Bruno Le Maire préfère désormais le «quoi qu’il arrive» au «quoi qu’il en coûte»

Les secteurs mis en difficulté par la cinquième vague seront soutenus «au cas par cas», a expliqué le ministre de l’Économie sur sur le plateau du Grand Rendez-vous Europe 1/CNews/Les Échos.

Pas de retour du «quoi qu’il en coûte». Bruno Le Maire a exclu ce dimanche un retour de cette politique économique de soutien généralisé aux entreprises, malgré la cinquième vague de Covid-19 et la menace du variant Omicron.

«Nous sommes sortis du ‘quoi qu’il en coûte’, ce n’est pas pour y revenir», a lâché le ministre de l’Économie sur le plateau du Grand Rendez-vous Europe 1/CNews/Les Échos. Fin août, le locataire de Bercy avait mis fin à ces aides massives à toutes les entreprises.

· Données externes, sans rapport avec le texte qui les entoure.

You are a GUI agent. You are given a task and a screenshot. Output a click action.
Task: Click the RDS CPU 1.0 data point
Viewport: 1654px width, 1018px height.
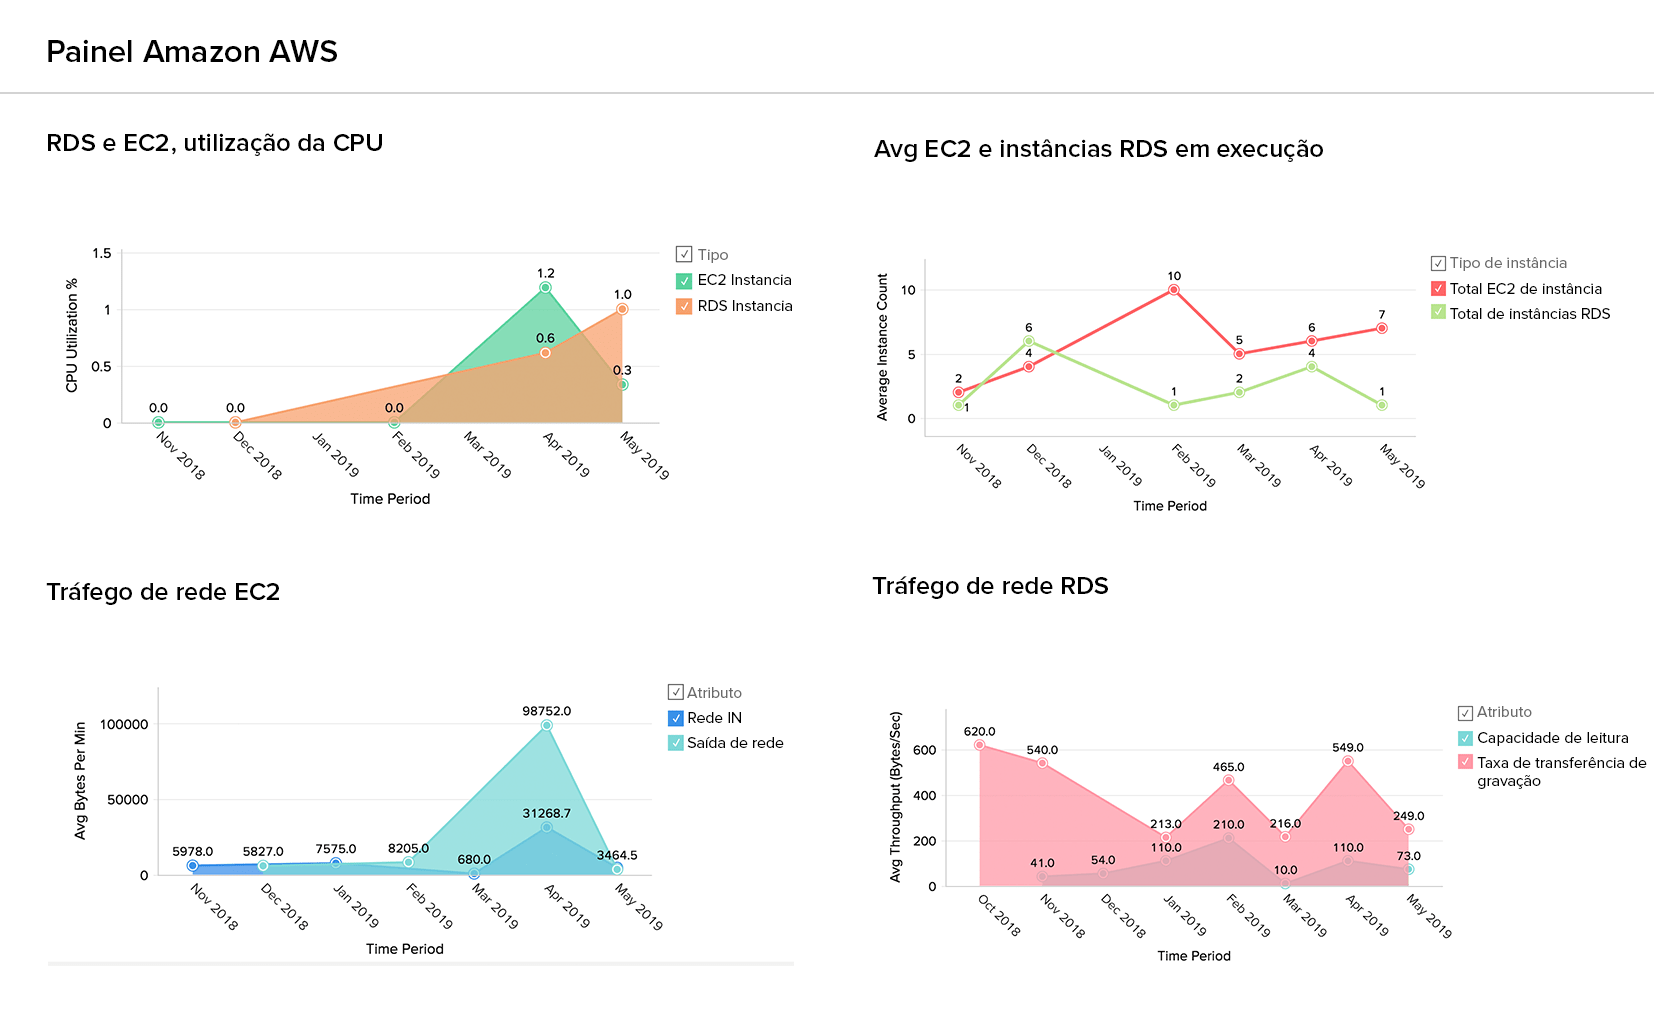click(x=622, y=310)
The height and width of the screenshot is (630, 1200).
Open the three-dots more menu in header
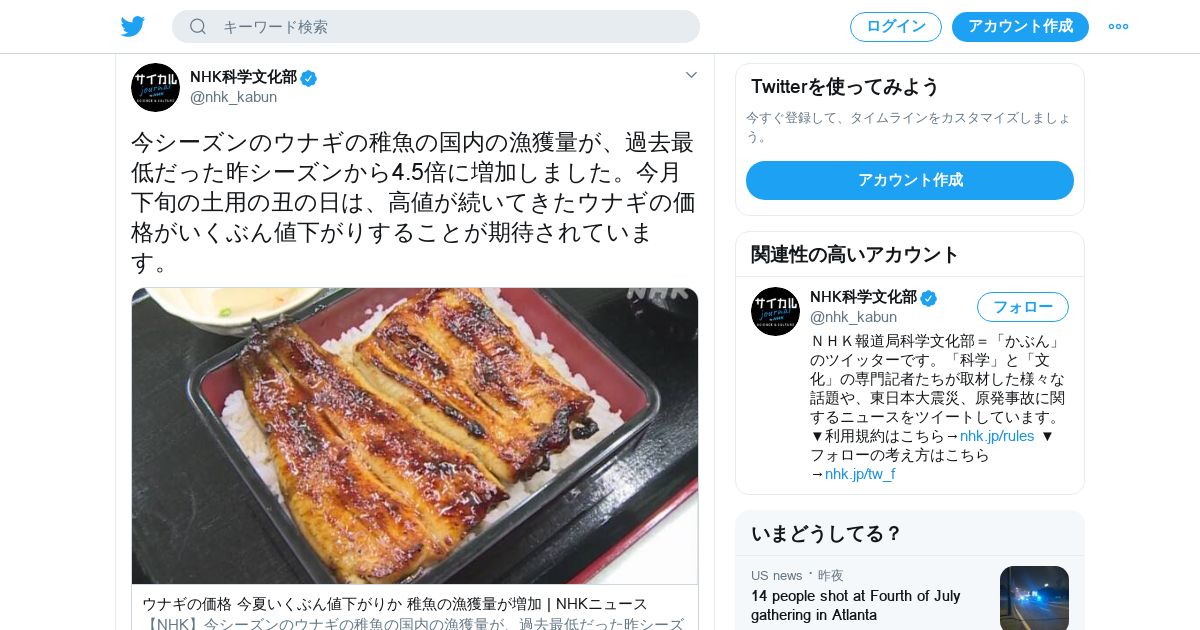click(1118, 26)
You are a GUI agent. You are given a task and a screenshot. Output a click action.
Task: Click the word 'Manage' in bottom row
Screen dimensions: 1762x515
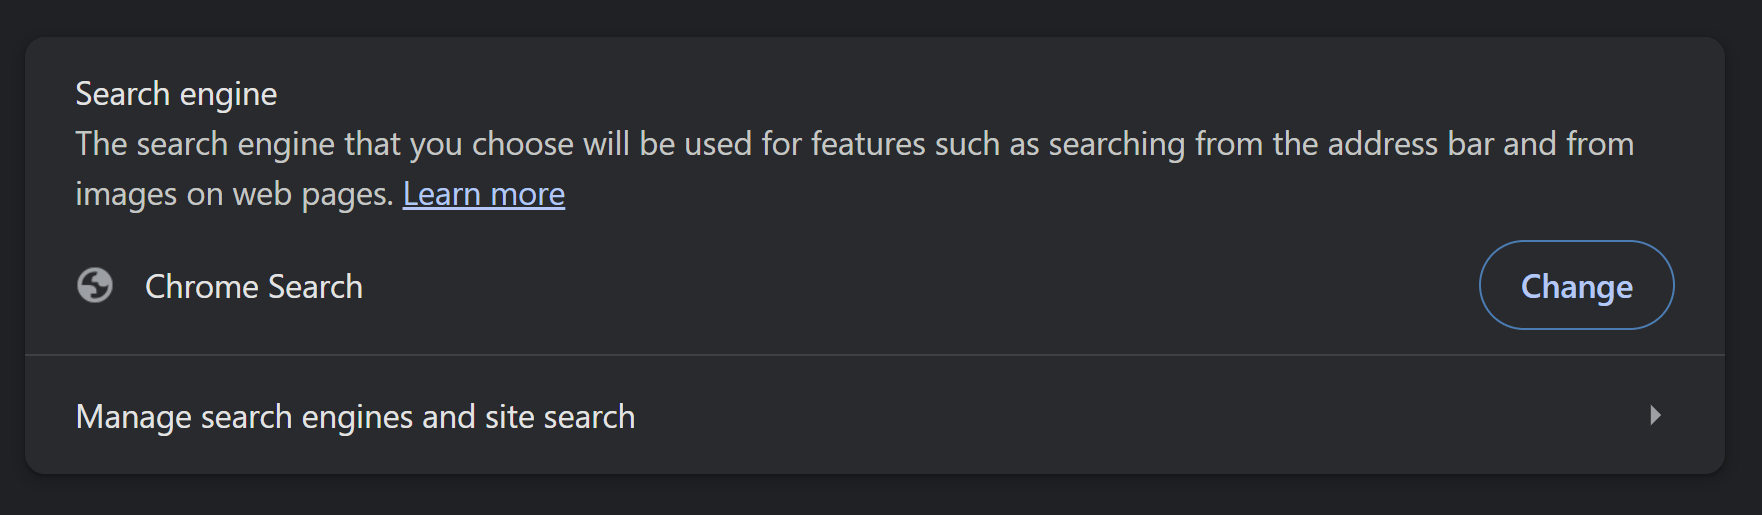134,417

Un soutien «au cas par cas, sur mesure»

Bruno Le Maire a cependant reconnu que la situation sanitaire actuelle pesait «sur un certain nombre de secteurs très précis, l’événementiel, les restaurateurs». «Je suis en contact avec eux tous les jours», a-t-il assuré. «Quoi qu’il arrive, nous resterons présents» pour eux, a-t-il ajouté, disant préférer cette formule à celle du «quoi qu’il en coûte». Ce soutien se fera «au cas par cas, sur mesure».

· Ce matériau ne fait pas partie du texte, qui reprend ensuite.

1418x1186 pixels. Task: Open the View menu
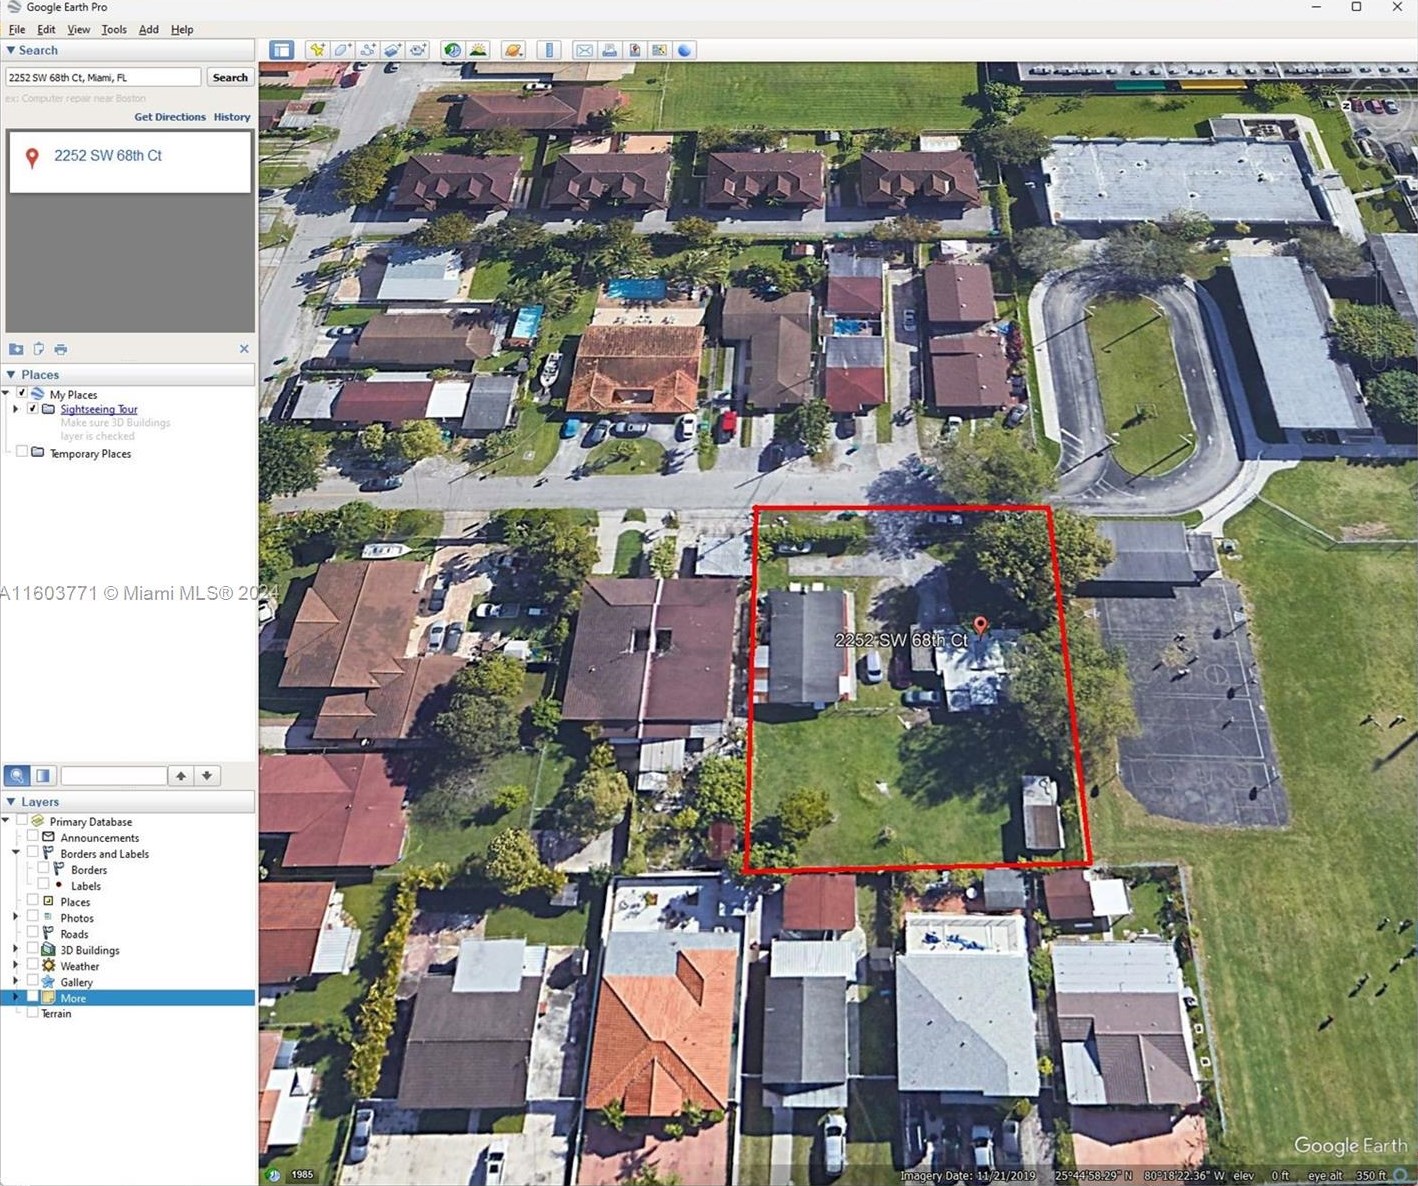click(x=78, y=30)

Ces déclarations risquent de ne pas rassurer les professionnels mis en souffrance par la nouvelle flambée épidémique, en particulier ceux de l’événementiel, qui appellent à une forme de retour du «quoi qu’il en coûte» pour leur secteur. «Il faut d’urgence que le gouvernement remette en place les aides efficaces qui ont permis à la filière événementielle de résister à la crise : le fonds de solidarité et le chômage partiel à taux plein pour les prochains mois», a par exemple réclamé le Syndicat des activités événementielles (SAE) dans un communiqué paru mercredi.